Quando poi la Commissione ha provato a effettuare un coordinamento delle politiche europee per fronteggiare la crisi energetica, le intenzioni si sono tradotte in un nulla di fatto. È dell’aprile scorso la decisione della Commissione di istituire una piattaforma europea per gli acquisti comuni di gas naturale allo scopo di coordinare gli approvvigionamenti degli Stati Membri per evitare situazioni di disparità tra Paesi e beneficiare di prezzi più bassi grazie ad acquisti collettivi. Di acquisti comuni neanche l’ombra e di che cosa stia facendo tale piattaforma non vi è notizia. Gli Stati Membri, diversamente, si sono mossi ciascuno per la propria strada avviando da tempo negoziati con Paesi esportatori di gas alternativi alla Russia.

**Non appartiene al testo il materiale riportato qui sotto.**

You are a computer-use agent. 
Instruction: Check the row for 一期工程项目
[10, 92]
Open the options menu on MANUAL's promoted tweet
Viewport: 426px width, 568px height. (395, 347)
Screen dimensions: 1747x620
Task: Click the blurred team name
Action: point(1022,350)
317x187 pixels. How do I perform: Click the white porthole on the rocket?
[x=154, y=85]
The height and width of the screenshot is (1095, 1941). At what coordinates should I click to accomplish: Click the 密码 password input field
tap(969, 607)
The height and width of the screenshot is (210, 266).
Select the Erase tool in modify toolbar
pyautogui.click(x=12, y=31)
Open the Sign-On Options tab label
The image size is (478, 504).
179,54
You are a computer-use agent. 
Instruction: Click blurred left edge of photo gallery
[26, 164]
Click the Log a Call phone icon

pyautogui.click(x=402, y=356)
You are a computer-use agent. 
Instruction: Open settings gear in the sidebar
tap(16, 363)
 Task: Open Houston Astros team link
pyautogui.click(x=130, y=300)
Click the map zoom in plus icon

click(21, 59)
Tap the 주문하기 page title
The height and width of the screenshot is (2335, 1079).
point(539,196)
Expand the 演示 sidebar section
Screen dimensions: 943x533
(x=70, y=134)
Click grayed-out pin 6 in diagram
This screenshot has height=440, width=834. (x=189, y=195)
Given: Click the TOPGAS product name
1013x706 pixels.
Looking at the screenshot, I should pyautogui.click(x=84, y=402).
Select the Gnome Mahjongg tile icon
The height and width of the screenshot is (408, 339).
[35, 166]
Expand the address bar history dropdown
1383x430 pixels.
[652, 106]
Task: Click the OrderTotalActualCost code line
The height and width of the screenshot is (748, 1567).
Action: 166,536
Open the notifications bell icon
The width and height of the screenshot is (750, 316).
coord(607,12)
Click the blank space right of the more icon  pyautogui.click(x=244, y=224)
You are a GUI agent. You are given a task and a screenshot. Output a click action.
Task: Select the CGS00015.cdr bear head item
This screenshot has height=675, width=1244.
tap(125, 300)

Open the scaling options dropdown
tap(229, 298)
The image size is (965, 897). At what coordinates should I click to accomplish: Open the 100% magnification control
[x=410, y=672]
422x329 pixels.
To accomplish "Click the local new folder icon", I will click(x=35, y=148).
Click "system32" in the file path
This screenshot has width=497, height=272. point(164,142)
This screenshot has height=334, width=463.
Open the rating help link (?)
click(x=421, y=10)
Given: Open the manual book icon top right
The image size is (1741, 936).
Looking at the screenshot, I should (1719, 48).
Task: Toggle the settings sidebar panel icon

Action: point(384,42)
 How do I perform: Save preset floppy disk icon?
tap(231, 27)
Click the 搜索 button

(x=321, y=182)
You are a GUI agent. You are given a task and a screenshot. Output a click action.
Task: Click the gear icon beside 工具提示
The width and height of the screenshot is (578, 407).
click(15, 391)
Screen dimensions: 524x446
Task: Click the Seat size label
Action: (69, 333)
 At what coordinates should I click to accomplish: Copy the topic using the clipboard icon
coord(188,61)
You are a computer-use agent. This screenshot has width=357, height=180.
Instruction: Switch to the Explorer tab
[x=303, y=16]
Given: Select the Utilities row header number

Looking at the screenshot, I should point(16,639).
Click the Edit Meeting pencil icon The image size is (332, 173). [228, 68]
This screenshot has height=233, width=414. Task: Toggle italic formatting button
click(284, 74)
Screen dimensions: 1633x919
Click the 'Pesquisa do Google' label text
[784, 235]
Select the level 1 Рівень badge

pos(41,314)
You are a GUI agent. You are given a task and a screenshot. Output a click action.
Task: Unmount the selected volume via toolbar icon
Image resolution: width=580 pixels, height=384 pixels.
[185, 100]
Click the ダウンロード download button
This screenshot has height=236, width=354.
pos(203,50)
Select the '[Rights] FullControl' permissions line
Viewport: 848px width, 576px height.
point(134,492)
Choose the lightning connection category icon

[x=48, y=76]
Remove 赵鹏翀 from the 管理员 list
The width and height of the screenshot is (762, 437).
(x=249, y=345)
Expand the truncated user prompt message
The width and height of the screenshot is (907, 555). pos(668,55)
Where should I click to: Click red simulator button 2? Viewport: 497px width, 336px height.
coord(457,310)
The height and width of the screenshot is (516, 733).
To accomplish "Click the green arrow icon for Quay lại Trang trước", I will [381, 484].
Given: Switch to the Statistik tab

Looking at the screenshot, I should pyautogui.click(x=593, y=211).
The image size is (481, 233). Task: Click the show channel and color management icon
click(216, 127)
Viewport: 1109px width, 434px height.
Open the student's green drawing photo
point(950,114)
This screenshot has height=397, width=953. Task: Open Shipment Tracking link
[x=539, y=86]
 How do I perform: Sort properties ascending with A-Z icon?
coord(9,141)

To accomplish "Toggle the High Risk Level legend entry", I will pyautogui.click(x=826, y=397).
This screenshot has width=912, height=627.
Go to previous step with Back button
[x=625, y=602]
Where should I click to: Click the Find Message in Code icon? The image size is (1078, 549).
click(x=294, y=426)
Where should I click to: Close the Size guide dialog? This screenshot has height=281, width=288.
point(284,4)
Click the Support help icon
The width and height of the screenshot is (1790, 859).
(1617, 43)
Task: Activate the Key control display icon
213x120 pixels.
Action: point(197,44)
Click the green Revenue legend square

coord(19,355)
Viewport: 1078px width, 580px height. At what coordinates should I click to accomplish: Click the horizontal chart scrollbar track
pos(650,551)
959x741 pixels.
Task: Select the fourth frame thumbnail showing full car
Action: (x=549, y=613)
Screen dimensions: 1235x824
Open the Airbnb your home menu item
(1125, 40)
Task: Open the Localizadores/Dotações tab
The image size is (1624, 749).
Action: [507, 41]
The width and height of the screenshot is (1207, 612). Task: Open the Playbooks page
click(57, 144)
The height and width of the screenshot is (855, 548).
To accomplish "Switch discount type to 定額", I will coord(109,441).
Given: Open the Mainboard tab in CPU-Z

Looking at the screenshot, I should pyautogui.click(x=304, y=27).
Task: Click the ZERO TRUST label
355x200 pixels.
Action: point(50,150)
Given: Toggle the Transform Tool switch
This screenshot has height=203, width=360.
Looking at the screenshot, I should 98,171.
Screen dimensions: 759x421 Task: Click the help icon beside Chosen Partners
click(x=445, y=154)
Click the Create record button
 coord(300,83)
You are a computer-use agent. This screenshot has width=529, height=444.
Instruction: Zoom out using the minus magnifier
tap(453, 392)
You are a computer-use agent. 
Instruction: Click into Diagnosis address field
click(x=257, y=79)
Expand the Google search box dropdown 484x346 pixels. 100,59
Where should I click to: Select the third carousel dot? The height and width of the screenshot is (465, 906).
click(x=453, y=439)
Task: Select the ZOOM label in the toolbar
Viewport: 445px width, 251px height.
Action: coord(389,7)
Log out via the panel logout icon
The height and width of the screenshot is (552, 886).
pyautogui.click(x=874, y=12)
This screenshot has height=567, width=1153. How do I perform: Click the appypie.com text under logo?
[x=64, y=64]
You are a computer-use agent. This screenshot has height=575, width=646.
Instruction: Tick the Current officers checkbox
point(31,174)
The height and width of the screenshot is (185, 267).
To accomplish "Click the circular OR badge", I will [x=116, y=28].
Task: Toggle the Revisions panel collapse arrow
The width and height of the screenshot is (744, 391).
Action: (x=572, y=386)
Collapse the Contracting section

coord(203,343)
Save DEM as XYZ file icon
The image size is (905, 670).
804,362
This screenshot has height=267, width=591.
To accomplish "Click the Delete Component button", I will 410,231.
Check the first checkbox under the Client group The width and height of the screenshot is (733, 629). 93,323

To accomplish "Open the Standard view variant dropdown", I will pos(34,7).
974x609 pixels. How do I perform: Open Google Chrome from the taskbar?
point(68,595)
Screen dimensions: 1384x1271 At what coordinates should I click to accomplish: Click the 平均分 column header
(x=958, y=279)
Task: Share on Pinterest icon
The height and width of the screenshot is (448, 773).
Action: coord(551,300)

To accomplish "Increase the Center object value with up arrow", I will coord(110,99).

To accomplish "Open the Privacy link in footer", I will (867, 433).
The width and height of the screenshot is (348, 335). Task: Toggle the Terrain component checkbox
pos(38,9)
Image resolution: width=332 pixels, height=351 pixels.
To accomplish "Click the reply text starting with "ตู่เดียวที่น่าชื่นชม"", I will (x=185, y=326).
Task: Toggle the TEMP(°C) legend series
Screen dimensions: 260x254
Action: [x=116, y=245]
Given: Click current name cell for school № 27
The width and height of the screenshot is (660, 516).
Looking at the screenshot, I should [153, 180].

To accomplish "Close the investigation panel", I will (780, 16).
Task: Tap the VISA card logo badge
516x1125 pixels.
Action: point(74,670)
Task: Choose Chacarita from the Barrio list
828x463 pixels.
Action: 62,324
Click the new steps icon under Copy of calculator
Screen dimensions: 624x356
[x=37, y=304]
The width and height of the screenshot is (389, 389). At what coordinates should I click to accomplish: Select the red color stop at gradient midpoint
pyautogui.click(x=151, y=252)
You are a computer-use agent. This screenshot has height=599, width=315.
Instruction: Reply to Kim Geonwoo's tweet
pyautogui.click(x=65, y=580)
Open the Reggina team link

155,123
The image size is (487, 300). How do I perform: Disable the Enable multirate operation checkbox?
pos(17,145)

Analoghe considerazioni valgono per i meccanismi di solidarietà tra Stati Membri per il riempimento degli stoccaggi e previsti dalla versione aggiornata, adottata a giugno dal Consiglio e Parlamento europeo, del Regolamento europeo sulla sicurezza degli approvvigionamenti gas. Anche tali meccanismi, a un mese e poco più dall’inizio dell’inverno, sembrano essere rimasti lettera morta.
In ultimo, il silenzio. Dopo settimane in cui il prezzo del gas naturale ha raggiunto valori drammaticamente insostenibili per famiglie, imprese e operatori del comparto energetico, da Bruxelles neanche un cenno. Un incontro tra i Ministri dell’Energia europei si terrà solo questa settimana. Tra gli argomenti che saranno trattati, vi è l’imposizione di un tetto al prezzo di importazione del gas naturale. Per cui, con tutta calma, era attesa una prima valutazione di fattibilità da parte della Commissione entro settembre. Difficile sperare in decisioni immediate data la diversità di vedute sulla questione da parte degli Stati Membri e che in parte giustifica la ritardata discussione del tema.
I prezzi del gas naturale di queste ultime settimane suggeriscono che il rischio di una interruzione delle forniture di gas russo è percepito dal mercato come concreto. Stessa percezione che ha indotto la Commissione a pubblicare la Comunicazione Save gas for a safe winter contenente linee guida sul coordinamento di azioni volontarie (che diverrebbero obbligatorie in caso di emergenza dichiarata a livello UE) di risparmio e riduzione dei consumi di gas per gli Stati Membri. Oltre a questo, il nuovo Regolamento sulle misure di riduzione dei consumi gas prevede che gli Stati Membri presentino i propri piani di emergenza entro fine settembre. Un termine che, essendo a ridosso dell’inverno e dato il precipitare della situazione (prevedibile), lascia sgomenti. Ma anche su questo, un’azione effettivamente coordinata tra Paesi sarebbe auspicabile, dato il livello di integrazione europea delle catene del valore di diversi settori.
Tuttavia, nonostante la consapevolezza della criticità della situazione e i tanti buoni intenti, i tempi della burocrazia europea continuano a non conciliarsi con quelli della crisi energetica.